MATERIAL FOR THIS TASK —
+===+

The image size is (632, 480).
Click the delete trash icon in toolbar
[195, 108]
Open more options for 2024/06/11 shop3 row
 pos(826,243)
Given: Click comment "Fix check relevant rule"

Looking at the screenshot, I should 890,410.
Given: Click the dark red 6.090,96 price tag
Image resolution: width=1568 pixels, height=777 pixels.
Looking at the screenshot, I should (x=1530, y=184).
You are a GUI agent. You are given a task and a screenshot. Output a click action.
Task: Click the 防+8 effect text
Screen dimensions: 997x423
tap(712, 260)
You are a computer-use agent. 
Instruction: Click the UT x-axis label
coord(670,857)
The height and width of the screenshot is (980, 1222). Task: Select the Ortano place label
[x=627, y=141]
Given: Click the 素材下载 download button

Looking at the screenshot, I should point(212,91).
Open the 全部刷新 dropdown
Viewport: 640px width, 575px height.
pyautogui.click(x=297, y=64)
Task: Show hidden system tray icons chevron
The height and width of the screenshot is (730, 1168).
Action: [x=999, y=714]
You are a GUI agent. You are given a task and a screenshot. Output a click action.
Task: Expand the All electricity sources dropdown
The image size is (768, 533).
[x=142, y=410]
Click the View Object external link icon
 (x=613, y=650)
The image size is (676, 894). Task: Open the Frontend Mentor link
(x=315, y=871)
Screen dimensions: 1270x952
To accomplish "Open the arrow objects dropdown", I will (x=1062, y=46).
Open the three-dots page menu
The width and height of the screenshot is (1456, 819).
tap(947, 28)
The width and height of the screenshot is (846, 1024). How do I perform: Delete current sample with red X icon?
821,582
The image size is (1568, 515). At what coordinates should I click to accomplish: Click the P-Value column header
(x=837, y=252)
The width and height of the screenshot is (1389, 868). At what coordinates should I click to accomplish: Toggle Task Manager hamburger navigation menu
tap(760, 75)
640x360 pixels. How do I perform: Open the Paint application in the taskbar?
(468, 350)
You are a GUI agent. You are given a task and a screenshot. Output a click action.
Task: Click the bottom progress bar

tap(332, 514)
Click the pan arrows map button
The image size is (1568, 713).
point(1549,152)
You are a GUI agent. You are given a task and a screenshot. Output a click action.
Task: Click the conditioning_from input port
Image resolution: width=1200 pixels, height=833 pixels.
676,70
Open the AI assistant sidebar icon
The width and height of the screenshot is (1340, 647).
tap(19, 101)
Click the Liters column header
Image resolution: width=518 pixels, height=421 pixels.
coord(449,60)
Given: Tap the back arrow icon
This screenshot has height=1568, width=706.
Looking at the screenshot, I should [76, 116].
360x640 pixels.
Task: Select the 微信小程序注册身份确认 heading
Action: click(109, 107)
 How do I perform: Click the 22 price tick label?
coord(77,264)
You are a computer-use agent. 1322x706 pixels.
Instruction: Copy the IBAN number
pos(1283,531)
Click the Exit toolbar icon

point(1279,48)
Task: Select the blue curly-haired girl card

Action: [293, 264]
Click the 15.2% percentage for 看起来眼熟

+===+

WRITTEN INSTRUCTION — Please set out the lines above as a Markdown table with the columns Row and Content, numbering each line in order and leaving out the blank ones.

FINAL RESULT —
| Row | Content |
|---|---|
| 1 | The image size is (632, 480). |
| 2 | Click the delete trash icon in toolbar |
| 3 | [195, 108] |
| 4 | Open more options for 2024/06/11 shop3 row |
| 5 |  pos(826,243) |
| 6 | Given: Click comment "Fix check relevant rule" |
| 7 | Looking at the screenshot, I should 890,410. |
| 8 | Given: Click the dark red 6.090,96 price tag |
| 9 | Image resolution: width=1568 pixels, height=777 pixels. |
| 10 | Looking at the screenshot, I should (x=1530, y=184). |
| 11 | You are a GUI agent. You are given a task and a screenshot. Output a click action. |
| 12 | Task: Click the 防+8 effect text |
| 13 | Screen dimensions: 997x423 |
| 14 | tap(712, 260) |
| 15 | You are a computer-use agent.  |
| 16 | Instruction: Click the UT x-axis label |
| 17 | coord(670,857) |
| 18 | The height and width of the screenshot is (980, 1222). Task: Select the Ortano place label |
| 19 | [x=627, y=141] |
| 20 | Given: Click the 素材下载 download button |
| 21 | Looking at the screenshot, I should point(212,91). |
| 22 | Open the 全部刷新 dropdown |
| 23 | Viewport: 640px width, 575px height. |
| 24 | pyautogui.click(x=297, y=64) |
| 25 | Task: Show hidden system tray icons chevron |
| 26 | The height and width of the screenshot is (730, 1168). |
| 27 | Action: [x=999, y=714] |
| 28 | You are a GUI agent. You are given a task and a screenshot. Output a click action. |
| 29 | Task: Expand the All electricity sources dropdown |
| 30 | The image size is (768, 533). |
| 31 | [x=142, y=410] |
| 32 | Click the View Object external link icon |
| 33 |  (x=613, y=650) |
| 34 | The image size is (676, 894). Task: Open the Frontend Mentor link |
| 35 | (x=315, y=871) |
| 36 | Screen dimensions: 1270x952 |
| 37 | To accomplish "Open the arrow objects dropdown", I will (x=1062, y=46). |
| 38 | Open the three-dots page menu |
| 39 | The width and height of the screenshot is (1456, 819). |
| 40 | tap(947, 28) |
| 41 | The width and height of the screenshot is (846, 1024). How do I perform: Delete current sample with red X icon? |
| 42 | 821,582 |
| 43 | The image size is (1568, 515). At what coordinates should I click to accomplish: Click the P-Value column header |
| 44 | (x=837, y=252) |
| 45 | The width and height of the screenshot is (1389, 868). At what coordinates should I click to accomplish: Toggle Task Manager hamburger navigation menu |
| 46 | tap(760, 75) |
| 47 | 640x360 pixels. How do I perform: Open the Paint application in the taskbar? |
| 48 | (468, 350) |
| 49 | You are a GUI agent. You are given a task and a screenshot. Output a click action. |
| 50 | Task: Click the bottom progress bar |
| 51 | tap(332, 514) |
| 52 | Click the pan arrows map button |
| 53 | The image size is (1568, 713). |
| 54 | point(1549,152) |
| 55 | You are a GUI agent. You are given a task and a screenshot. Output a click action. |
| 56 | Task: Click the conditioning_from input port |
| 57 | Image resolution: width=1200 pixels, height=833 pixels. |
| 58 | 676,70 |
| 59 | Open the AI assistant sidebar icon |
| 60 | The width and height of the screenshot is (1340, 647). |
| 61 | tap(19, 101) |
| 62 | Click the Liters column header |
| 63 | Image resolution: width=518 pixels, height=421 pixels. |
| 64 | coord(449,60) |
| 65 | Given: Tap the back arrow icon |
| 66 | This screenshot has height=1568, width=706. |
| 67 | Looking at the screenshot, I should [76, 116]. |
| 68 | 360x640 pixels. |
| 69 | Task: Select the 微信小程序注册身份确认 heading |
| 70 | Action: click(109, 107) |
| 71 |  How do I perform: Click the 22 price tick label? |
| 72 | coord(77,264) |
| 73 | You are a computer-use agent. 1322x706 pixels. |
| 74 | Instruction: Copy the IBAN number |
| 75 | pos(1283,531) |
| 76 | Click the Exit toolbar icon |
| 77 | point(1279,48) |
| 78 | Task: Select the blue curly-haired girl card |
| 79 | Action: [293, 264] |
| 80 | Click the 15.2% percentage for 看起来眼熟 |